Daniel performing a squat to the proper depth

There is one exercise that, much like Tyrannosaurus Rex during the Late Cretaceous, occupies the niche of the apex predator. That exercise is the barbell squat. This movement is so fundamental and so much a part of almost any athletic endeavor that if you do not have it as part of your fitness program, it probably should not be called a fitness program. Over the next couple of weeks, we will investigate several aspects of the squat and the major squat types. Today, however, we are going to discuss the features that every properly done squat shares.

In order for a barbell squat to truly earn the title of "squat," two things need to happen. Firstly, the barbell needs to stay directly over the middle of the foot for the entire movement. If the barbell drifts forward or backward from that location, the squat will be lost. Secondly, as the trainee squats down, the crease of the hip (where the acetabulum is located) must descend below the top of the knee cap (called the patella). Once this has happened, the squat has fulfilled the requirement of descending "below parallel." The second point is very important. If a trainee does not go below parallel, a squat has not been performed. Instead, it can only be called a partial squat. Partial squats are not as effective at building strength and they pose an increased risk of injury.

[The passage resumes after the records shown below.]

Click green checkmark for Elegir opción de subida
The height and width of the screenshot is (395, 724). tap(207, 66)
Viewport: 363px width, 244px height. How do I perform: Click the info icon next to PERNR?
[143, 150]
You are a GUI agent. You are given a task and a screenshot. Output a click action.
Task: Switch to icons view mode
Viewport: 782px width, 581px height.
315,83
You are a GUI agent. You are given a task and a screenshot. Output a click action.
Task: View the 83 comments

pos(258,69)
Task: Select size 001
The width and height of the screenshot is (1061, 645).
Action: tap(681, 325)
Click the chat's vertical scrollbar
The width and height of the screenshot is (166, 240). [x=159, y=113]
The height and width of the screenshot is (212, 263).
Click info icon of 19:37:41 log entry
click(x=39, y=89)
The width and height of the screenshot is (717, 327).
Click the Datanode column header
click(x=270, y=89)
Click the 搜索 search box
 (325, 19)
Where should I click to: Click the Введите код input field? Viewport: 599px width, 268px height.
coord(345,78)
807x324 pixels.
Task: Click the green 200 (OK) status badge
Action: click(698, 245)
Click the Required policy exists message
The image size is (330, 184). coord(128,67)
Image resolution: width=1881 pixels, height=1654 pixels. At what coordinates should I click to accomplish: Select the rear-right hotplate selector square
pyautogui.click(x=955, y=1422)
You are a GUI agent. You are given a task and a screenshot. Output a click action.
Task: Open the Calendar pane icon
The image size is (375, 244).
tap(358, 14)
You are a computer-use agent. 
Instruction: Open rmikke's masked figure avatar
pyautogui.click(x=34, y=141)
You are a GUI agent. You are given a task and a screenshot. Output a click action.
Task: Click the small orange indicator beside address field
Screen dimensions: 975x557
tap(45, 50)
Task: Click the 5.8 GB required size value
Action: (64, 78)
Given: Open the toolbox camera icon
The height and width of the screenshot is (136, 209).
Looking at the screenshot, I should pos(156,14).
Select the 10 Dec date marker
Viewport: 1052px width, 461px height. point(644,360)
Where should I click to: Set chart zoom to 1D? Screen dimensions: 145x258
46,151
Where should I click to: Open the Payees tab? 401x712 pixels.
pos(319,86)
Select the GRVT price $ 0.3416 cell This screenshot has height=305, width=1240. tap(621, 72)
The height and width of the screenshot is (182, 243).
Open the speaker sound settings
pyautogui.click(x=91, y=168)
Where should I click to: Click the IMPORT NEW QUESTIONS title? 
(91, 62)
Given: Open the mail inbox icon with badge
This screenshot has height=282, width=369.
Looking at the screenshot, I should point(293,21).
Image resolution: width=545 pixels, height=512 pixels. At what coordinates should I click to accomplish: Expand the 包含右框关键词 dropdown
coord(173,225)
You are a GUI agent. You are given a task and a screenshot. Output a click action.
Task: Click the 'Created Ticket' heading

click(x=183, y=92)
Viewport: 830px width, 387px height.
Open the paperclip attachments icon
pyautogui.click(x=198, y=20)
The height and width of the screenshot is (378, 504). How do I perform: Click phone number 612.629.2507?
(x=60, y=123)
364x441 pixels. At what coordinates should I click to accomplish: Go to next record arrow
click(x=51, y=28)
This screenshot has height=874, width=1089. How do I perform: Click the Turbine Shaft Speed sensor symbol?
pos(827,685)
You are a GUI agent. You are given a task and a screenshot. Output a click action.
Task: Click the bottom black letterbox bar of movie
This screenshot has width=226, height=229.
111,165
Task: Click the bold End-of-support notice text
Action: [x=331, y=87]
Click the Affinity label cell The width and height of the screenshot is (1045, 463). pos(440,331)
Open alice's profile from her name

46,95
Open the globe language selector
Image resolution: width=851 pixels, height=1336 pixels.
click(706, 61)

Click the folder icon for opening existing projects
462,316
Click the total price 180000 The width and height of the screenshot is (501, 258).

The full squat, while often criticized for its danger to the knees, actually builds a very strong and stable knee when done correctly. By descending below parallel, the hamstrings are more fully engaged and can be used to help with the movement. When stopping above parallel, the quadriceps are both the primary movers and the primary braking mechanism to arrest the downward motion. This emphasis on the quads while leaving out the elements of the posterior chain (hamstrings, gluteals, and adductors) can often create irritation and inflammation at the insertions of the quads around the knee and the patellar tendon. When stopping above parallel, you create a situation in which the forces across the knee are unbalanced and this is potentially injurious.

There is much more to say about the squat, but this will get us started. Remember, partial squats have the potential to irritate your knees. Deep squats confer immortality. Break parallel. Live forever.

DISCUSSION 15 Comments

  1. TomC September 26, 2010 at 3:13 am

    Stephen, that is awesome.

  2. sierra dawn September 26, 2010 at 9:39 am

    Stephen, great shirt. I’m in. Size small for the little lady.

  3. Kelly Powers September 26, 2010 at 6:03 pm

    Tom- another fine post, I hate it when I’m not in town for Saturday strength class.  And Stephen, please sign me up for a ladies M t-shirt (if there is in fact a group order).  I was just looking for bigger, better squatting- who knew there were Mt. Olympus possibilities?

  4. JP September 27, 2010 at 1:10 am

    TomC, you are the man.

  5. Glen September 27, 2010 at 7:30 pm

    TomC, maybe you’re just not capable of disappointing your audience when it comes to informative, well-written pieces.

    Quick question, what’s the piece of equipment in the picture that is under the lifter? I’ve been looking for something like that for my home gym setup.

  6. TomC September 27, 2010 at 10:57 pm

    Glad you liked the article. The equipment above are called safety pillars and they are very handy when squatting without spotters or outside of a power rack.

    The ones in the picture are probably from IronMind. I thought Rogue Fitness made some, but I could not find them on their site. Elite FTS may have something, too. If you know a welder I bet you could get something for less than any of the commercial outlets.